### Listed entries

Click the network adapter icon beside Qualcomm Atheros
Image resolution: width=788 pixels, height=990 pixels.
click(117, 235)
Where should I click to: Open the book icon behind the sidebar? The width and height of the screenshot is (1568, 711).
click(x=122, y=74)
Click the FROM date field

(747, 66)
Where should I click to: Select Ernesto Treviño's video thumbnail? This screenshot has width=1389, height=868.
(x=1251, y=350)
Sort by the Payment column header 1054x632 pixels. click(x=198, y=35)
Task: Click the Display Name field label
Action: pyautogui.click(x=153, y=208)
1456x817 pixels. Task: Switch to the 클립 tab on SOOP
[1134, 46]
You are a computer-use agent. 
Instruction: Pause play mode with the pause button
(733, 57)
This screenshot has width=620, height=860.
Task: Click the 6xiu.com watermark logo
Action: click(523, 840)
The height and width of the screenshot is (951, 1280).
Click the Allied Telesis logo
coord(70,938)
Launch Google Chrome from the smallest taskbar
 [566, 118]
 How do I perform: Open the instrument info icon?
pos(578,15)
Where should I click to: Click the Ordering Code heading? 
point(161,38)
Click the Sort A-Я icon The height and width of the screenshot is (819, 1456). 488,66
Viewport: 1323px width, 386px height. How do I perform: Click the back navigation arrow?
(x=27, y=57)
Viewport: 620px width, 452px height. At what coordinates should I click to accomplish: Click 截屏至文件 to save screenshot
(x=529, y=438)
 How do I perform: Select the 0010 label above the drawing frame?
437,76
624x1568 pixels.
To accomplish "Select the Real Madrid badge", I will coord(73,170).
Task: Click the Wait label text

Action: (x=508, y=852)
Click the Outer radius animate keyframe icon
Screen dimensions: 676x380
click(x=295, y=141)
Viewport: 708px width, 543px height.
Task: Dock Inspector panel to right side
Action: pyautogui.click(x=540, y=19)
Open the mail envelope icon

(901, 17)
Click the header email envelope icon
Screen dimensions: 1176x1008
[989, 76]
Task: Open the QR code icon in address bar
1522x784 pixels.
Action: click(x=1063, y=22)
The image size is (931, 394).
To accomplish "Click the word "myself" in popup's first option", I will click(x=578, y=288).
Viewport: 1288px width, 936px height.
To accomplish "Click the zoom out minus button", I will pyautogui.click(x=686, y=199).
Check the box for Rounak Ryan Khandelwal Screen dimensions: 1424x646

######

• What is needed
Pull out every line of the listing above that contains the string "pyautogui". Treat uppercase and lowercase letters as different when matching.

• Written solution
Action: pyautogui.click(x=153, y=208)
Action: pyautogui.click(x=540, y=19)
To accomplish "Click the zoom out minus button", I will pyautogui.click(x=686, y=199).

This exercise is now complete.